Please keep pictures out of the copy, and print exactly the lines from the one containing "This screenshot has height=352, width=570." through the end of the records.
=== Section Start ===
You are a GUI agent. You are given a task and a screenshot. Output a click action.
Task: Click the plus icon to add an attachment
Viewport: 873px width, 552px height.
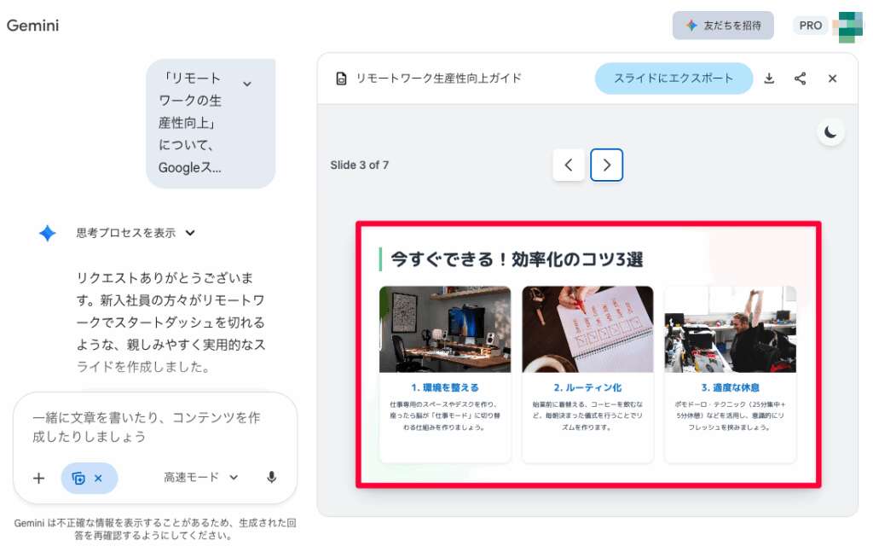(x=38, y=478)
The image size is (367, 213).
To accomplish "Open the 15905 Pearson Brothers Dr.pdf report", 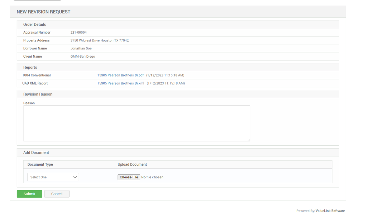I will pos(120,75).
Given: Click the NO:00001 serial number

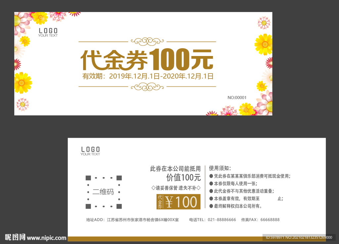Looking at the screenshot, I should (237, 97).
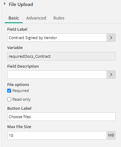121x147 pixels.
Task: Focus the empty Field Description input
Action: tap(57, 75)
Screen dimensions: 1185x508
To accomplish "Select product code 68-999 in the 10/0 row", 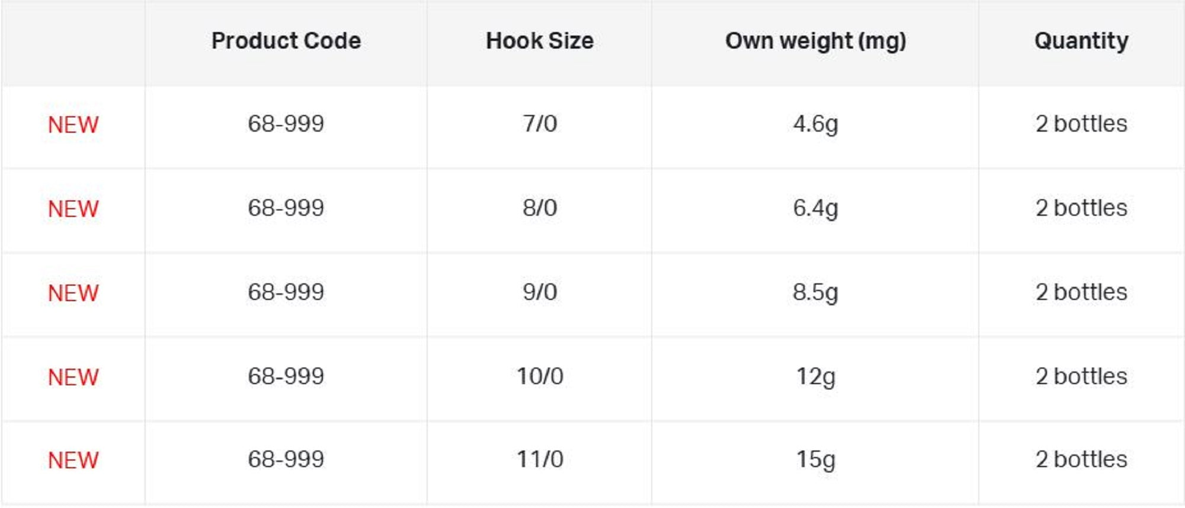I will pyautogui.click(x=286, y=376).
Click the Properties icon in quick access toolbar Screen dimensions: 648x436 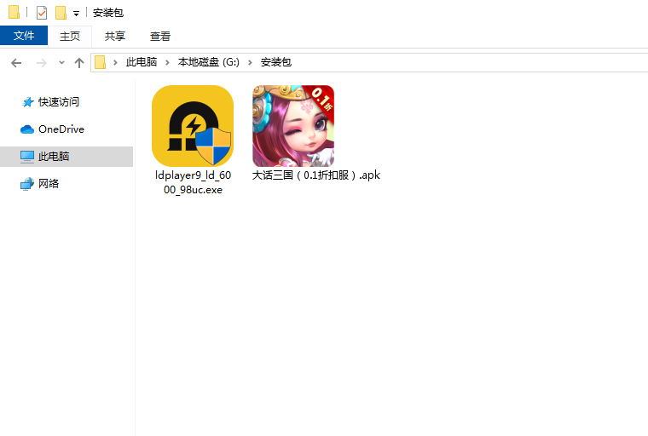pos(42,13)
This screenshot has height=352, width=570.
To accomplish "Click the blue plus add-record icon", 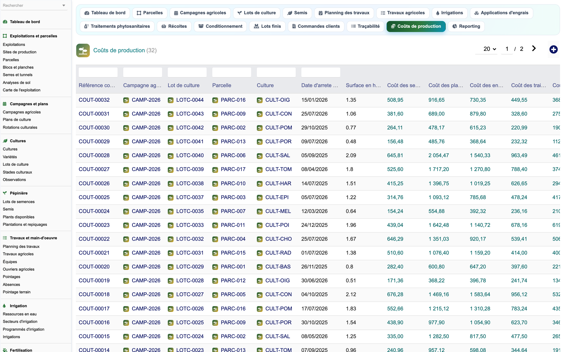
=== Section End ===
Written answer =
This screenshot has height=352, width=570.
To accomplish "Click the blue plus add-record icon", 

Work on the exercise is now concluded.